Whether you develop your own astronomical Internet resource, the API of SKY-MAP.ORG might be very useful for you. By using this API you can gain access to the map, the objects' information and SDSS data. Some functionality is already embodied in the API that has not yet had the analogs in the visual part of the system. For example, it is possible to search objects based on different criteria.
SKY-MAP.ORG is a project that has been developing dynamically from the beginning. Our priority for the future development of this website has always been the expansion of the creative possibilities from all visitors to our website. In our opinion, public visitors should be actively involved in the process of the transformation of SKY-MAP.ORG from a simple Internet-resource to a serious database of the Universe.
Our future plans include:
The display of the objects of our Solar system. The ability to add new objects and place them into catalogues. The ability to do more objects' searches (the search of objects' sets by multiple criteria) The ability to browse the sky's areas in different spectra. The automatic match-up of downloaded images to the sky's objects. The ability for users to add new parameters for the objects. The display (in map mode) of galaxies and other objects aside from stars. Adding other Sky Surveys to the system aside from SDSS.

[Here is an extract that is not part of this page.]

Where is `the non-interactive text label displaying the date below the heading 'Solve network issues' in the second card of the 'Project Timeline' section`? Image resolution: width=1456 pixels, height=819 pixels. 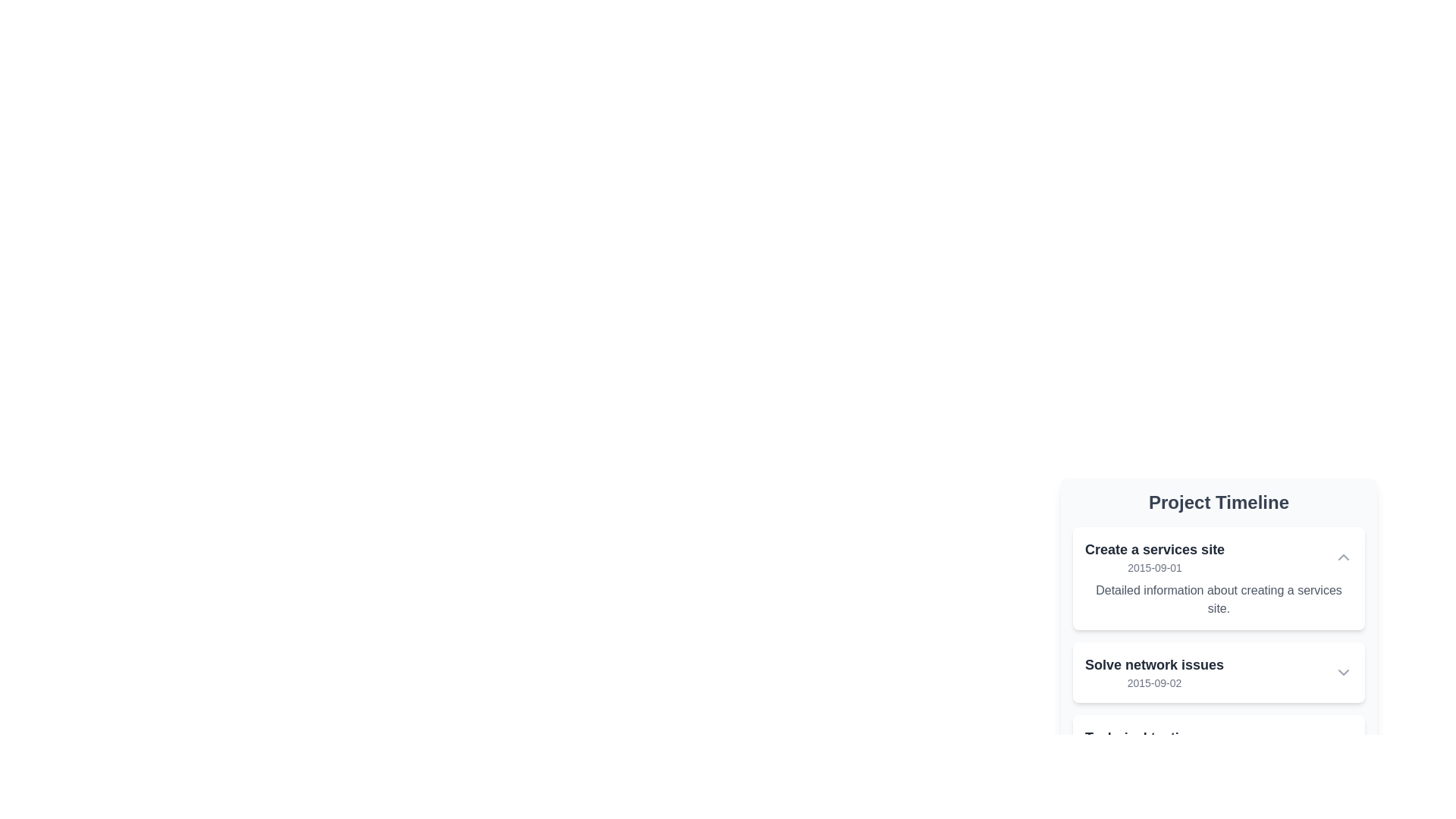 the non-interactive text label displaying the date below the heading 'Solve network issues' in the second card of the 'Project Timeline' section is located at coordinates (1153, 683).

SKY-MAP.ORG unifies the space's external beauty, which everyone is able to appreciate, and the scientific data represented in either the popular or the special forms. The ability to browse the map dynamically and change the scale at random demonstrates the unity of the phenomena of the absolutely different scales. This possibility links the whole Universe as one object with its separate constituent elements. These unique properties of SKY-MAP.ORG make this resource very popular to people of all ages, cultures, backgrounds, and occupations. As far-reaching as the novice beginner to the sci-fi enthusiast, or anyone with an interest in the stars. As well, it is possible that the simplicity of the system's use, which allows imagining oneself as a space ranger, is capable of attracting a child's attention and interest.